Bad Witness: What I Didn’t Say About Reporting on Chinese Christians in Kenya
Off Assignment (6 September 2023)

An essay about the thin line between longform journalist and native informant, about the piece I most regret writing.

The Look of a Nation
Triple Canopy (28 February 2022)

On the blindspots of a homogenizing “China in Africa” fiction, which fails to consider things like, even in an increasingly China-skeptical Kenya, the fabric that has become a visual shortcut for Africanness in Kenyan fashion has for years all come from China — virtually unnoticed.

A Climate Dispatch from Kenya
Drift Magazine (1 November 2022)

When the future arrives in Kenya, it often leaves people behind. Kenya’s renewable energy plans are mired by the haunting ways in which “sustainable development” often rhymes with the colonial exploitation that resulted in the underdevelopment of the country in the first place. 

Kenya Turns Its Covid-19 Crisis into a Human Rights Emergency
New York Review of Books Daily (22 July 2020)

Nairobi always grows in two directions at once.
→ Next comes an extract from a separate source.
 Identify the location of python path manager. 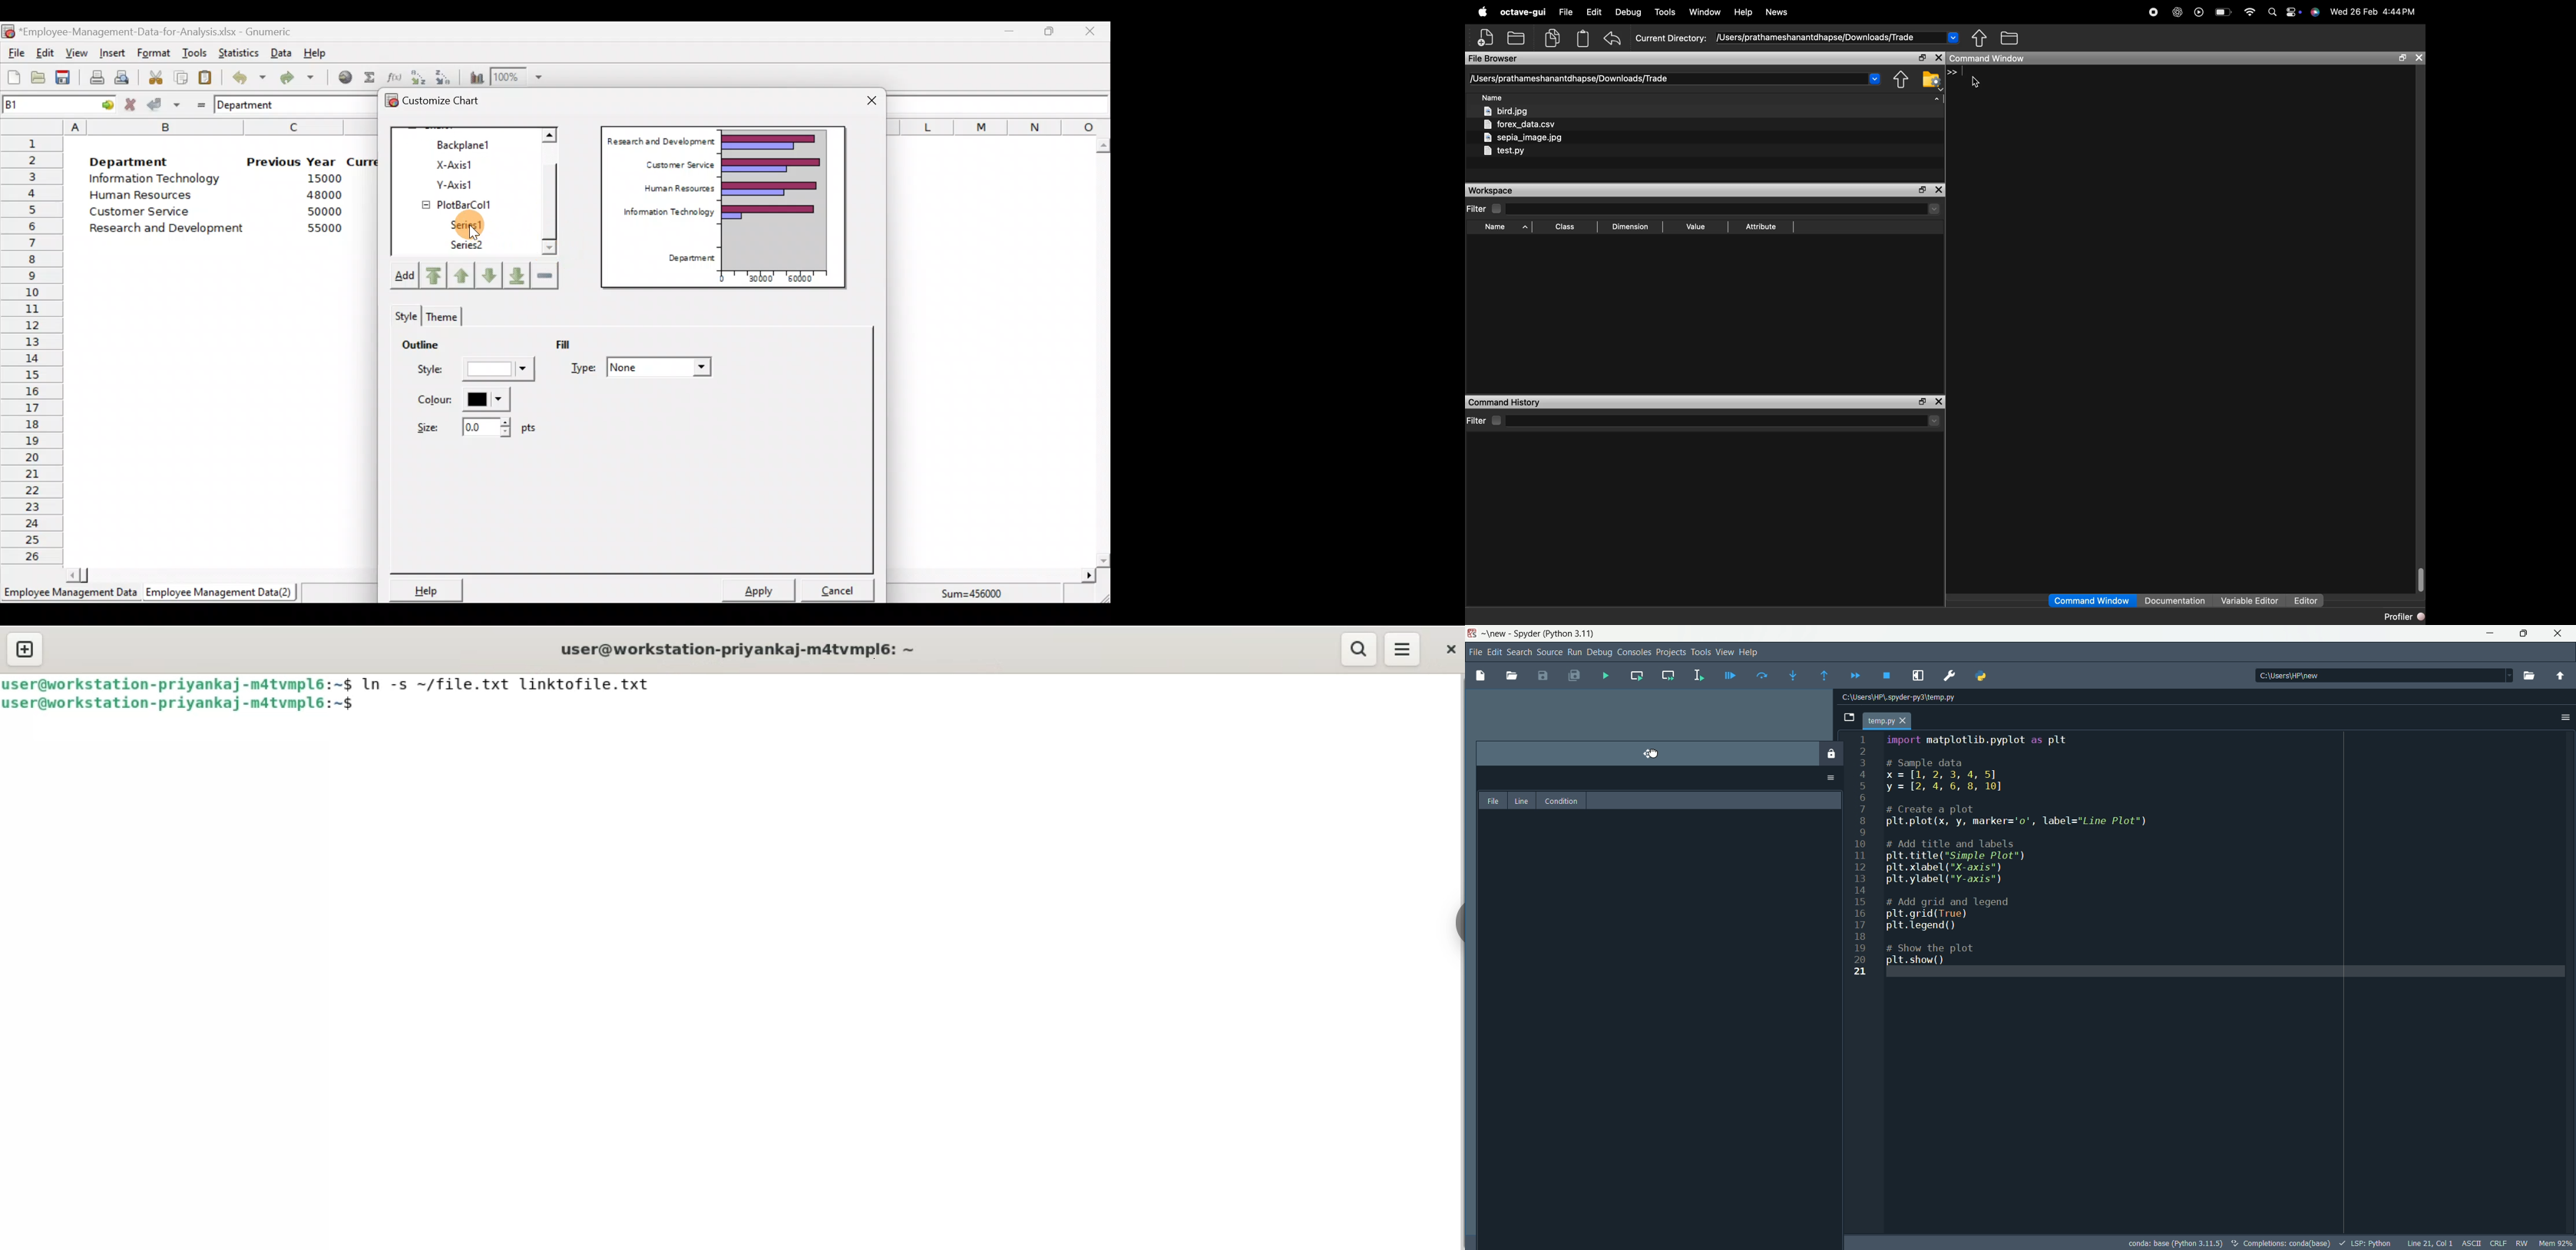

As it reaches for "modernity," its anti-city — slums where the Constitution doesn't work — follows. There, colonial violence is still inflicted and the war for independence still waged.

A Lost ‘Little Africa’
New York Review of Books Daily (5 May 2020)

Guangzhou's "Little Africa" was a window to a more complicated, ungovernable, shared future for Chinese and Africans. It called the bluff of Sino-African destiny; it was the opposite of inevitability. That window has closed.

It takes a village
Rest of World (7 July 2020)

Unlike fintech that uses social relationships to extract profit, this community (crypto)currency capitalizes on solidarity. It values essential work — like community health volunteers' — that is otherwise "unseen" by the economy.

A Death Penalty for the Poor
The Baffler Magazine (30 July 2020)

The physical toxicity of urban informal settlements is projected onto those who live there: they are criminal, immoral, non-citizen. This logic of disposability undergirds systematic police brutality against Kenya's poor.